May 10, 2016
by Kahaliah Richards
New studies are identifying the key microbes and their interactions which cause a cavity. Essentially, we now know that dental decay is a “poly-microbial disease”, meaning the destruction of the tooth is caused by many different microorganisms and their complex interaction. Very promising stuff.
We also know that a person experiencing a cavity or needing a crown has a different ecosystem on their teeth, than a peer who has no decay. And with modern analytical techniques, we will soon be able to predict who will get more decay because of the nature and composition of the plaque on the teeth.
But are we getting ahead of ourselves in this sophisticated science? What we increasingly know at the scientific/microbiological level in the mouth, has very little to do with how we currently deliver dental services. Indeed, how we do dentistry now is about surgically or mechanically repairing an infection, time and time again.
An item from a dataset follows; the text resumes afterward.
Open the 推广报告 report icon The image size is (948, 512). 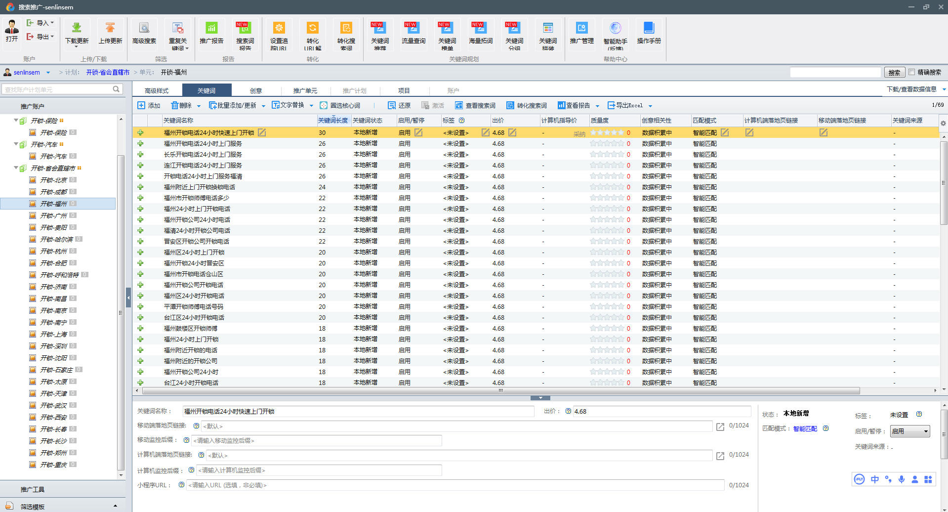pyautogui.click(x=211, y=29)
A parallel between the disconnect between science and medical services was the management of gastric ulcers. For years, this problem involved surgery until it was found that ulcers were the result of an infection or imbalance in the gut’s microbial system. Once that discovery was made, medicine and its payers quickly followed with the appropriate treatment plan — a regimen of antibiotics, which not only saved huge costs, but improved patient outcomes.
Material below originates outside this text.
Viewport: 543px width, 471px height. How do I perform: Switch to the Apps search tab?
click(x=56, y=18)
The same pressures are building in management of the most common infection of all, dental decay. No longer can the payer ignore the savings and the improved standard of care by treating the cause of this problem — all those bacteria in the plaque which are breaking down the teeth.
For more information, please visit: http://partnersinprevention.ca/a-medical-approach-to-preventing-cavities/
By Ross Perry
SOURCED: Partners In Prevention – http://partnersinprevention.ca/
Thanks for sharing such great information with us.
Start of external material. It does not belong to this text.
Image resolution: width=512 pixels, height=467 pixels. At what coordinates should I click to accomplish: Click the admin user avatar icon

Cavities indicate to tooth decay, which happens when particular types of bacteria crop acerbic that damage the tooth’s enamel and its hidden layer. Great oral and dental cleanliness can help you avoid cavities and tooth rot. The following are a few tips to avert cavities:
Brush with fluoride toothpaste subsequent to eating or drinking.
Flush your mouth.
Visit your dental specialist consistently.
Maintain a strategic distance from incessant eating and tasting.
Eat tooth-solid nourishments.
Consider fluoride medications.
Get some information about antibacterial medications.
Its good to know about how our Medical Approach is to Preventing Cavities and make people more cavity free.
Thanks for sharing the information with us.
Thanks For Sharing…
cavity harm toot as well as gums and to make both healthy daily flossing and brushing is important to maintain oral health.Great Post,Thanks for sharing us.